Итак, подробное рассмотрение вопросов, связанных с отдельными аспектами
культурогенеза киданей Восточной Ляо, приводит к чрезвычайно важному выводу. В
VIII-IX вв. срединноазиатские культуры испытывали существенное влияние культур
Поволжья и Приуралья. Кроме указанных выше типогенетических рядов, этот вывод
подтверждается серией случайных находок в Южной Сибири (Рис.46):
это и литые имитации составных хазарских «самоварчиков» (напр., ГЭ ОАВЕС 5531/1923),
и бронзовые округлые ажурные амулеты «аланского» типа (напр., ГЭ ОАВЕС 5531/1932-1934),
и воспроизводившиеся затем в Сибири вплоть до этнографической современности,
и мелкие наконечники ремешков с «карикатурными» изображениями лица (ГЭ ОАВЕС 1126/428, 1133/152-153) и т.д.

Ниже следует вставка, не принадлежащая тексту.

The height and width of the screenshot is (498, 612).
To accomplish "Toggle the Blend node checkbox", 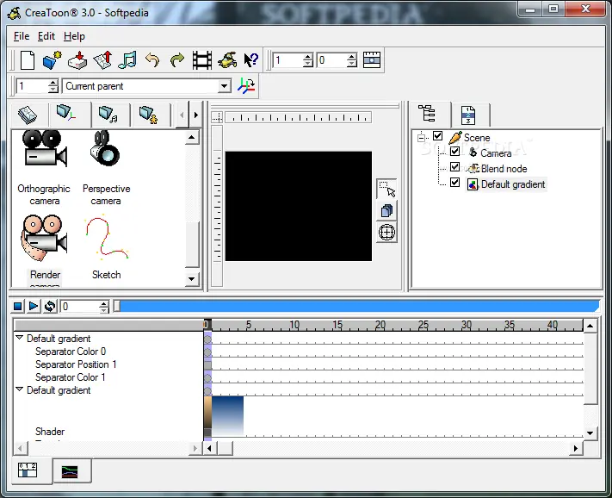I will (x=454, y=167).
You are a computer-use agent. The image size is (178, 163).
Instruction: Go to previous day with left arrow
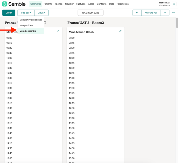137,13
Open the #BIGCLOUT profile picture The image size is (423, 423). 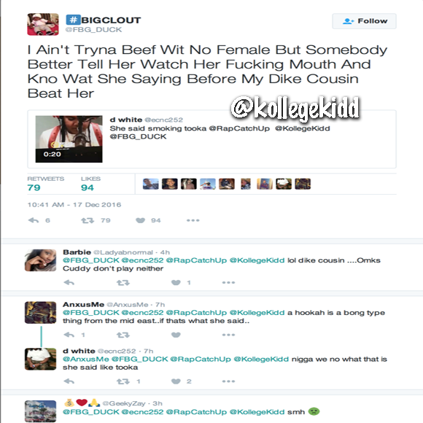tap(43, 24)
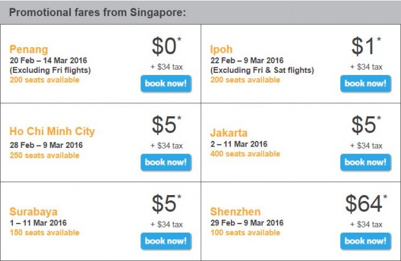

О последних нужно сказать особо; не исключено, что их появление следует
связывать со случайным совпадением
одной из восточноевропейских систем прорезей на геральдических бляхах со
схемой человеческого лица; как уже говорилось, иногда такое чисто случайное
сходство явно обыгрывалось мастерами, незнакомыми с архетипом, и позднейшие
наконечники с рельефным изображением лиц, может быть, идут именно от этих
бляшек (хотя этот вопрос требует отдельного внимательного разбора,
ведь сама по себе традиция украшать бляхи "масками" фиксируется и в более ранних южносибирских материалах).
Кроме того, внезапно распространившиеся по всей Южной Сибири
лировидные подвески (иные сибироведы пытаются выводить их из костяных блоков
для чумбура) — воспроизводят составные хазарские поясные подвески, особенно
показательны совпадения некоторых деталей (Рис.46). Столь серийные параллели не
могут происходить от инфильтрационного проникновения отдельных типов.
Несомненно, имело место комплексное проникновение западностепных традиций на
восток, связанное, конечно, с движением людей.
Рис.46. Сибирские типы восточноевропейского происхождения в конце VIII — начале IX вв..
Одним из факторов, возможно, стимулировавших переселения отдельных групп
кочевников, могло быть принятие хазарским каганом Буланом иудаизма (730 г.) и
окончательное утверждение этой конфессии в качестве официальной веры в пору
реформ Обадии в конце VIII — начале IX века.
Последствием этих мероприятий стал раскол в Хазарском каганате и местные
мятежи, при разгроме которых отдельные роды и целые племена искали спасения в
бегстве. Сибирские и центральноазиатские находки показывают, что одним из
направлений “разлёта осколков” — если не основным — было восточное. Западные
источники его, естественно, не фиксируют, зато там говорится о переселениях на
территориях, известных авторам хроник; конечно, на неизвестных землях
происходило то же самое. На востоке у переселенцев была лишь одна возможность выжить
— договориться с местными ханами о приёме на службу. Естественно предполагать,
что такие группы оседали и у карлуков, и у уйгуров, и у кыргызов, причём
кыргызам на рубеже VIII/IX вв. пополнение войска требовалось как никогда.
Разброс ранних аналогий показывает, что группы мигрантов из Европы были смешанными,
и находки изделий западных типов имеют лишь хронологическое и типогенетическое значение,
но не позволяют искать хазарские или, например, болгарские группы где-нибудь на Енисее или на Оби.
Следует обратить внимание на одно интересное и необычное обстоятельство: западные типы не только были усвоены
центральноазиатскими степняками — они стали престижными, знаковыми вещами,
какие обычно маркируют не только распространение моды, но и политическое внияние.
Что за этим стоит — отдельный и весьма интересный вопрос.